# Problem to solve:
Among the records below, the line containing "[Close] (366, 470)" marks the start. Output it and all lines after it exactly.

::::::::

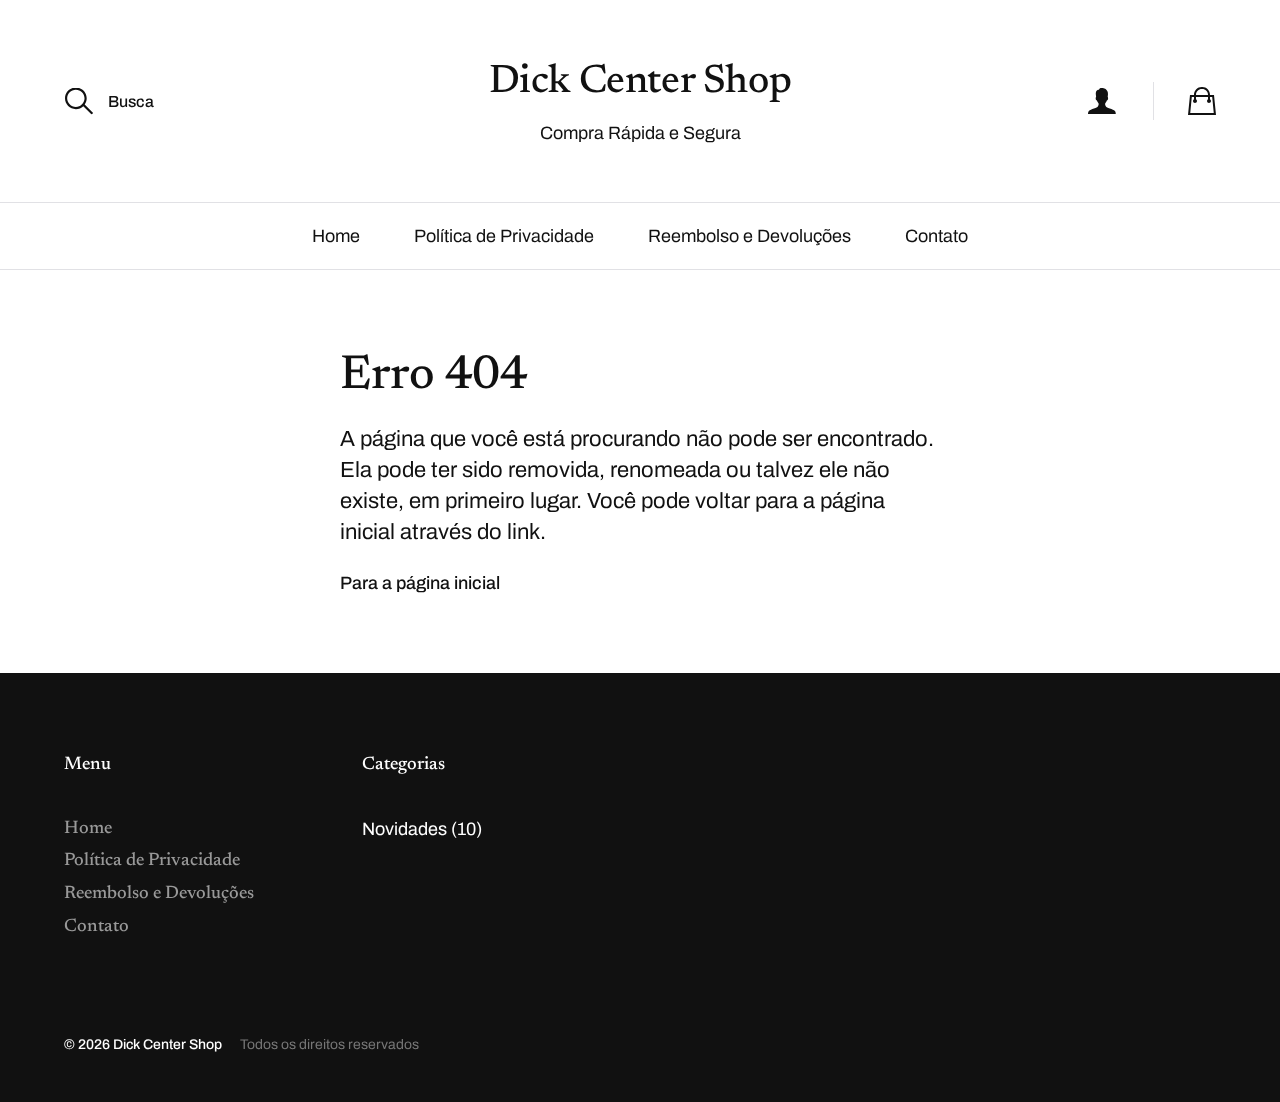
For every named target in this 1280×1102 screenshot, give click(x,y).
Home (336, 236)
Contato (936, 236)
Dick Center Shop (640, 83)
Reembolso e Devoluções (749, 236)
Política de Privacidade (504, 236)
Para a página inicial (420, 583)
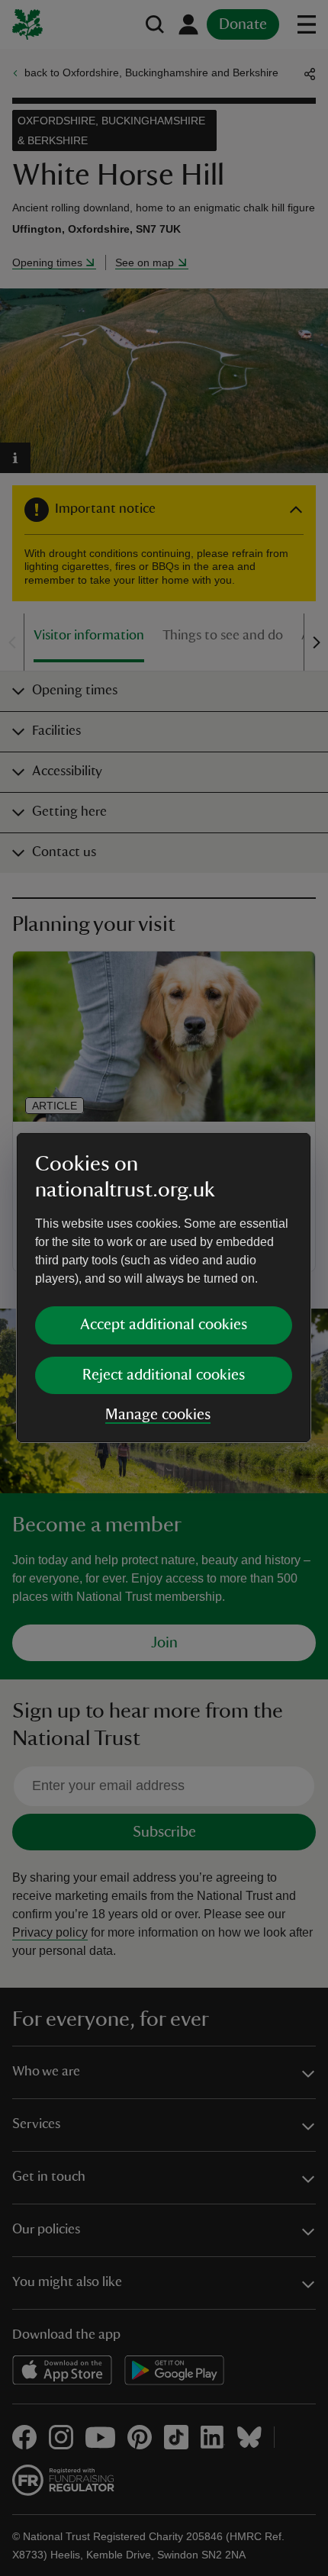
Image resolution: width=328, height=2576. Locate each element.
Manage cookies (158, 1414)
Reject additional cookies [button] (163, 1375)
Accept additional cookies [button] (163, 1324)
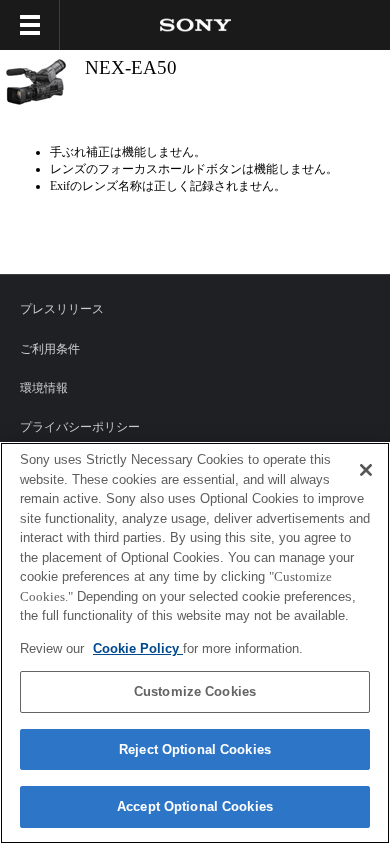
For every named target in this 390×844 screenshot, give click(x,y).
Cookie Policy (138, 648)
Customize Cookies (195, 691)
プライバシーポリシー (80, 427)
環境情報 (44, 388)
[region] (195, 643)
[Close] (366, 470)
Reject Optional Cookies (195, 749)
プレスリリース (62, 309)
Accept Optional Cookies (195, 806)
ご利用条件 (50, 349)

::::::::

# Response to the task:
[Close] (366, 470)
Reject Optional Cookies (195, 749)
プレスリリース (62, 309)
Accept Optional Cookies (195, 806)
ご利用条件 (50, 349)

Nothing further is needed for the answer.